→ Given instruction
Convert the records into a JSON list of strings, one string per line with blank lines omitted. Begin at the line containing "Вы можете настроить" and end after the line containing "Отклонить (104, 506)".

Data for locating visible targets
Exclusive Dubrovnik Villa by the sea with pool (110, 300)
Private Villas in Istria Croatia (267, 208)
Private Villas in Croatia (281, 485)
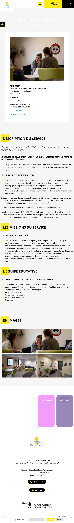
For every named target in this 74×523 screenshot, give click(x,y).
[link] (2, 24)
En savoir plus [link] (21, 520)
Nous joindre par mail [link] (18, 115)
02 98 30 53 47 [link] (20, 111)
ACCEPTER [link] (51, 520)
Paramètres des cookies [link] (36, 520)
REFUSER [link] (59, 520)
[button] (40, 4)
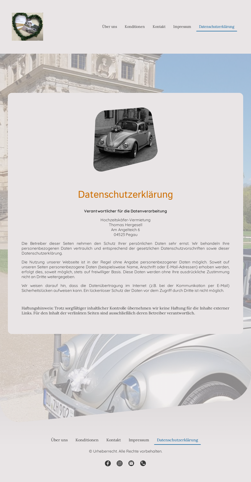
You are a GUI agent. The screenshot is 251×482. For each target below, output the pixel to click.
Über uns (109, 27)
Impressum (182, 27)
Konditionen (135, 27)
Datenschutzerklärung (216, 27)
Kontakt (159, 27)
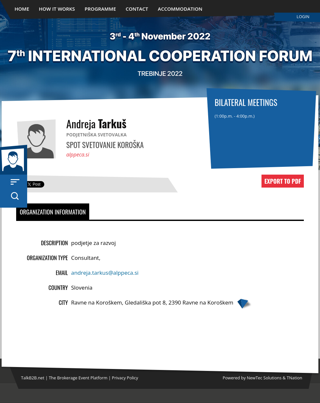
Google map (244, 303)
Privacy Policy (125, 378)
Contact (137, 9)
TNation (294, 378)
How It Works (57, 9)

---

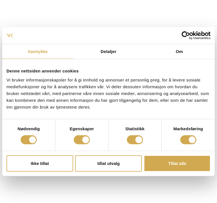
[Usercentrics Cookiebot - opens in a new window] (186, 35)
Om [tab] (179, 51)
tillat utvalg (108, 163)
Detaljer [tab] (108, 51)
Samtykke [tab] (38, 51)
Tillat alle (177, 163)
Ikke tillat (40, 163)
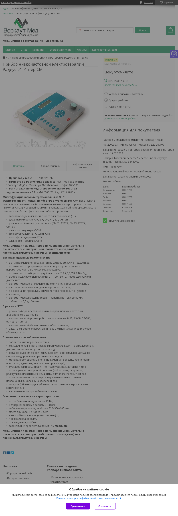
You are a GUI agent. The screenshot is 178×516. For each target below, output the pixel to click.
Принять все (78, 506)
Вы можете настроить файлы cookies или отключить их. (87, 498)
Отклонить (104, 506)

→ Written reply
[
  "Вы можете настроить файлы cookies или отключить их. (87, 498)",
  "Отклонить (104, 506)"
]